- Quelle
Den steuerte Annalena Baerbock bei. Es ist die Weltlage, die Demokratien gefährdet, weshalb man über grundstürzende Wichtigkeiten wie die Rente mit 63 in Deutschland anscheinend besser nicht kontrovers diskutiert. Auch nicht, ob Arbeitsverweigerern das Staatsgeld gekürzt werden sollte – weshalb nur um 30 Prozent eigentlich?

Baerbock will, dass wir nicht mehr über Bürgergeld und Rente streiten – wegen der unsicheren Weltlage

Die Gleichung, die Baerbock aufmachte, ist mindestens bedenklich. Sie lautet: Durch aggressive Autokratien wird die Demokratie von außen herausgefordert und muss deshalb im Innern mit Geschlossenheit reagieren. Im Original-Ton klang die grüne Außenministerin so:

„Wir sehen, dass diese turbulente Weltlage, gerade auch für die Demokratien eine große Herausforderung ist, weil Autokratien ganz gezielt die jetzige, volatile Situation nutzen, um Demokratien zu destabilisieren.“ Und weiter: Deswegen brauche es gerade in solchen Momenten, „gerade vor der Europawahl, Geschlossenheit zwischen allen demokratischen Akteuren in unseren Gesellschaften“.

- Aufgabe 1
Welches Amt hat Annalena Baerbock laut dem Text über ihre Äußerung zur Weltlage inne?
- Aufgabe 2
Schreib den Text über Baerbocks Äußerung zur Weltlage nach seinem letzten Satz weiter.

- Einige Zeilen
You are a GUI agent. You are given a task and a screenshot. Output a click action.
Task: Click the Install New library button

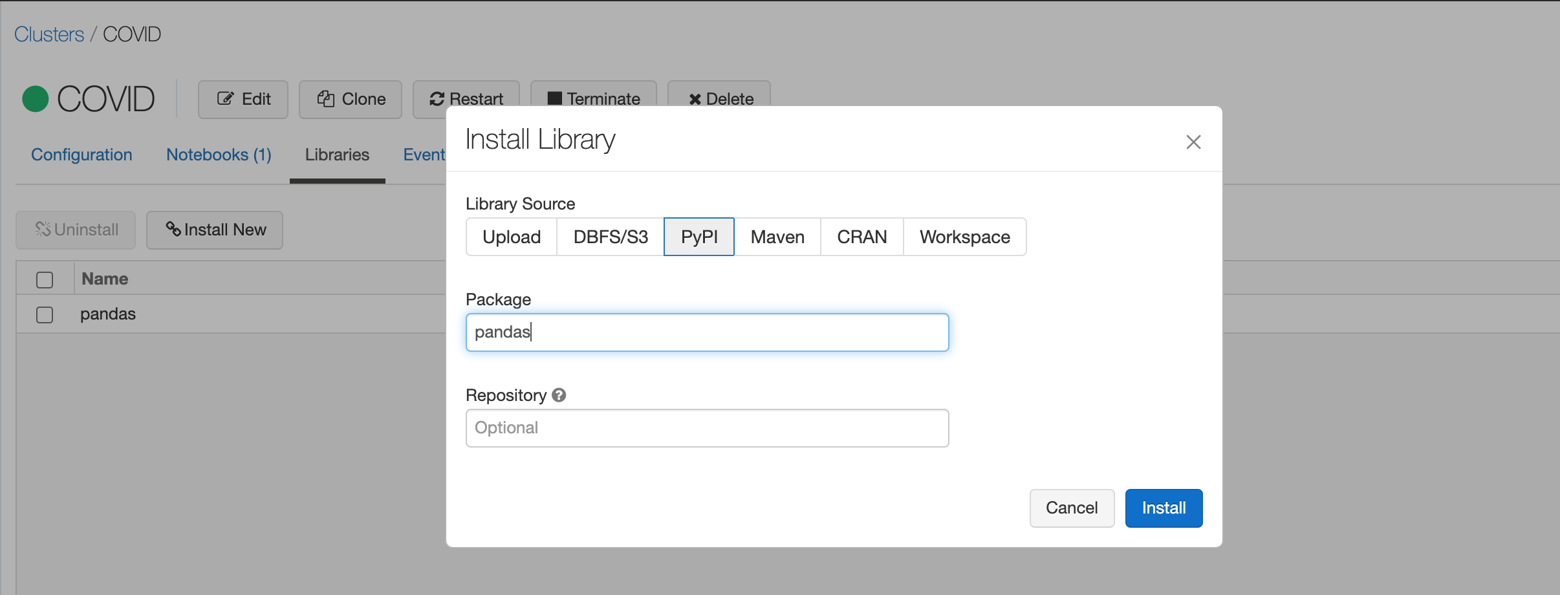pyautogui.click(x=215, y=230)
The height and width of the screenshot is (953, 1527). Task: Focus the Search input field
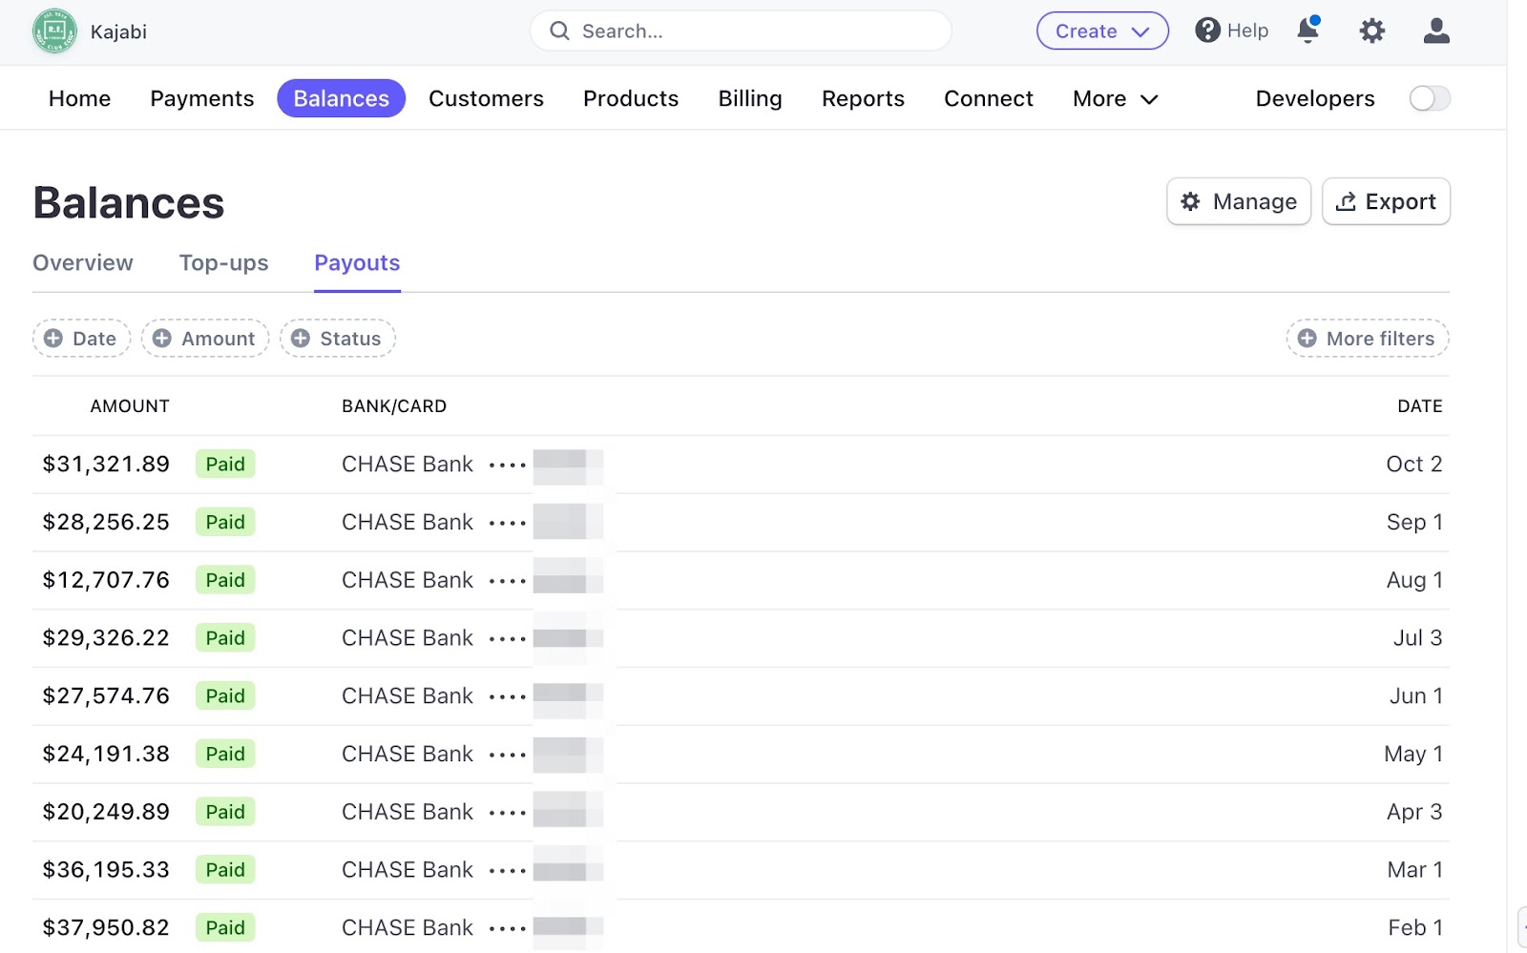(x=741, y=31)
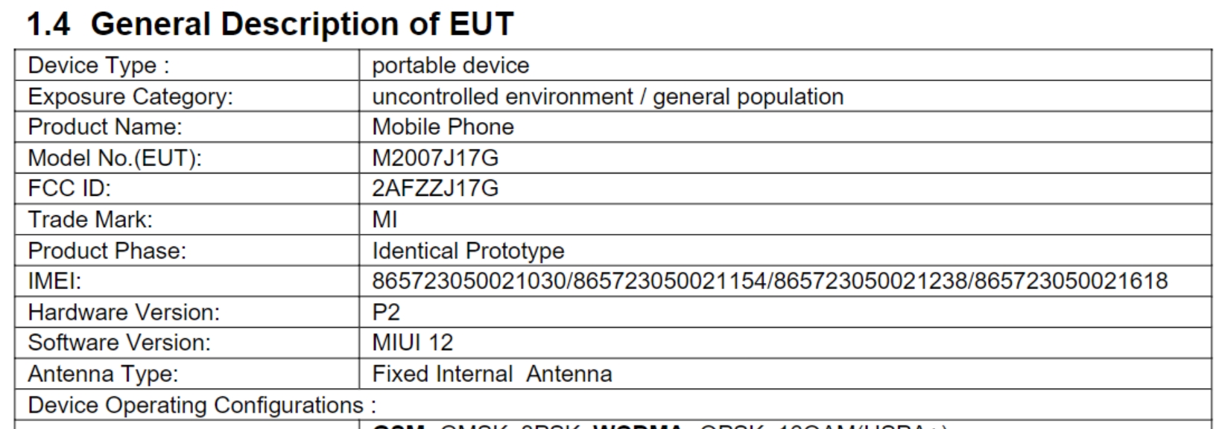This screenshot has height=429, width=1219.
Task: Select the software version "MIUI 12"
Action: (x=412, y=343)
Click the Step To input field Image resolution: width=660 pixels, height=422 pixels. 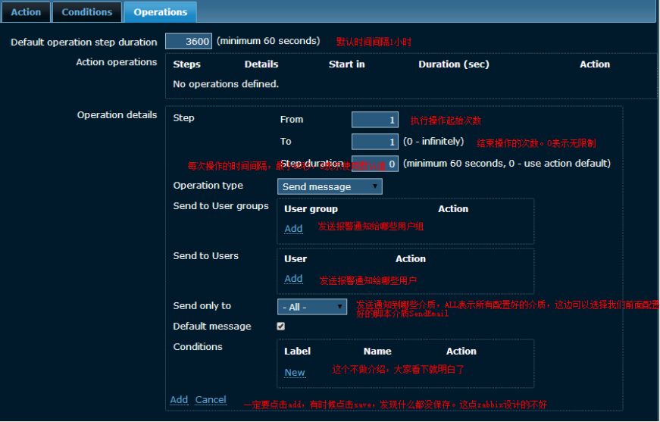[x=375, y=142]
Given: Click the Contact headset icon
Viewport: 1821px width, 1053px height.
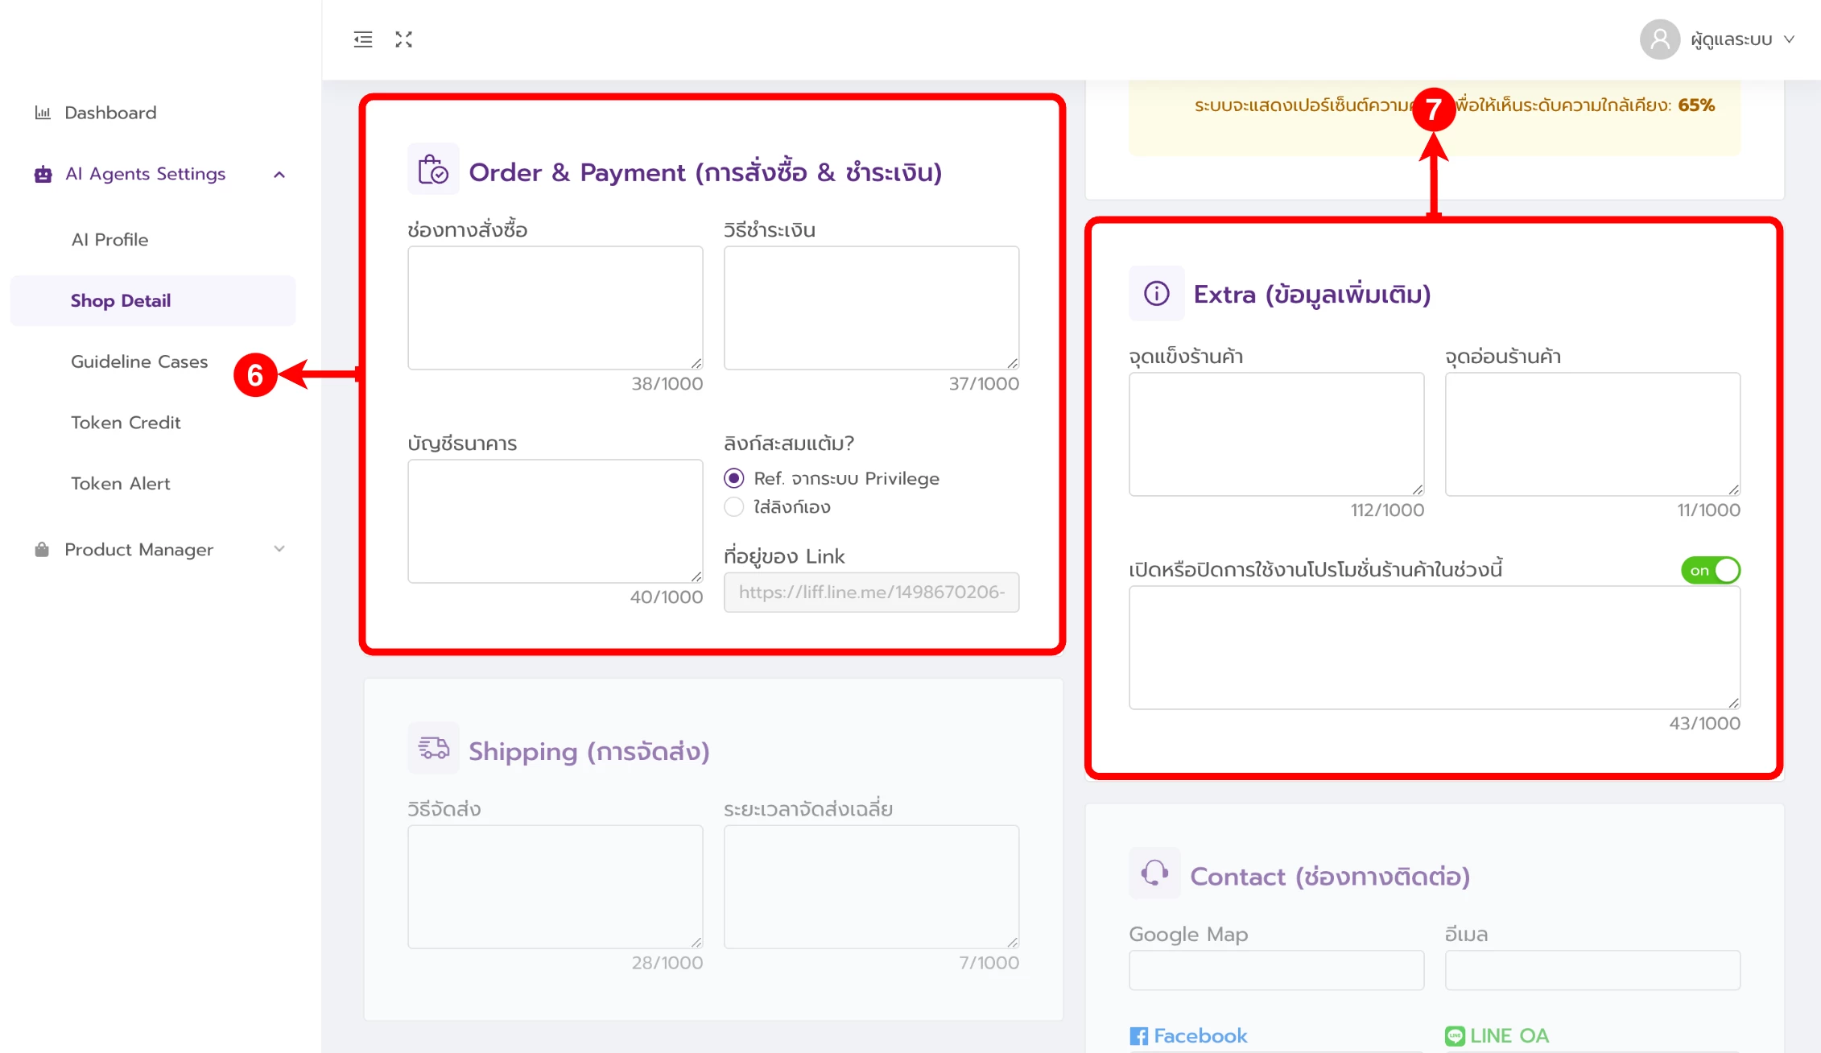Looking at the screenshot, I should 1154,873.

- Schriftliche Antwort 1
Sie ist grüne Außenministerin.

- Schriftliche Antwort 2
Weil Wladimir Putin und Xi Jinping mittels ihrer analogen Spione und digitalen Trolle Deutschland destabilisieren durch fake news, soll eine Regierungskoalition nicht mehr über den richtigen Weg zur Sicherung der Renten und über die Verteilung von Bürgergeld und über die Steuerlast diskutieren dürfen. Weil das die Demokratie in Deutschland gefährde.

Ein hochproblematisches Manöver der Außenministerin

Baerbocks Einlassungen sind schräg , und sie werfen ein fahles Licht auf die Bemühungen einer sozialdemokratischen Kabinettskollegin, politische Debatten in die gewünschte Richtung zu kanalisieren. Auch beim Demokratiefördergesetz der Bundesinnenministerin Nancy Faeser verlaufen die Grenzen zwischen noch legitimer Meinungsäußerung und Staatszersetzung fließend.

Will Baerbock durch das Heraufbeschwören einer außenpolitischen Krisensituation den Debattenraum im Innern verkleinern – und so ihren liberalen Koalitionspartner disziplinieren?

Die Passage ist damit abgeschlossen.